# Histograms

This section covers histogram handling. This is guided exercise which starts by reading a file with plain CMS data with the objective to make some histograms from the collisions stored inside. 

The file is the same one as the previous tutorial, which corresponds with a very small fraction of data from the ```/DoubleMuon/``` dataset of 2022 data i.e. collisions collected by muon triggers.

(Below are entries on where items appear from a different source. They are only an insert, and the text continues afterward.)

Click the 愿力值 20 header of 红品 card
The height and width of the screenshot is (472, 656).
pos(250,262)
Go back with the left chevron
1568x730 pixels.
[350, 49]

## Preview: Load input file

The file is loaded following the routines already explained in the previous tutorial. We access the TTree object and we initialize a new variable ```ttree```with it. We also count the total number of events into a variable ```nEvents```.

In [None]:
import ROOT
import math

# Read the file and get the TTree
file = ROOT.TFile.Open("/eos/user/f/fernance/standard-TutoriasFiles/43718dea-5cd4-48a7-b73b-df168edf1fac.root")
ttree = file.Get('Events')
nEvents = ttree.GetEntries()

## 1 - Histogram initialization

We first create the histogram objects. Each histogram object is defined by a name (cpp object label), the title which can be optionally given to the histograms, the number of bins and the minimium and maximum values that the histogram shows.

In the future, each time that we put data in this histogram, it will be counted in the corresponding bin. We will be able to access the number of events that filled each one of the bins. However, it is important to take in mind that the bounds of the histograms **can't** be changed once created, once the histogram is filled.

Here we define both 1-dimensional (one variable) and 2-dimensional histograms:

In [None]:
# Define 1-dimensional simple histograms: TH1F(key, title, nbins, xmin, xmax)

hnMuon       = ROOT.TH1F("hnMuon", "Number of muons", 10, 0, 10)       # Number of muons
hmuon_pt     = ROOT.TH1F("hmuon_pt", "Muon pT", 100, 0, 100)           # Muon pt
hmuon_eta    = ROOT.TH1F("hmuon_eta", "Muon eta", 100, -2.6, 2.6)      # Muon eta
hmuon1_pt    = ROOT.TH1F("hmuon1_pt", "Muon pT", 80, 0, 100)           # Pt of the first muon
hmuon2_pt    = ROOT.TH1F("hmuon2_pt", "Muon pT", 80, 0, 100)           # Pt of the second muon
hdimuon_mass = ROOT.TH1F("hdimuon_mass", "Dimuon mass", 1000, 0, 150)  # Dimuon mass


# Define 2-dimensional simple histograms: TH1F(key, title, nbins, xmin, xmax)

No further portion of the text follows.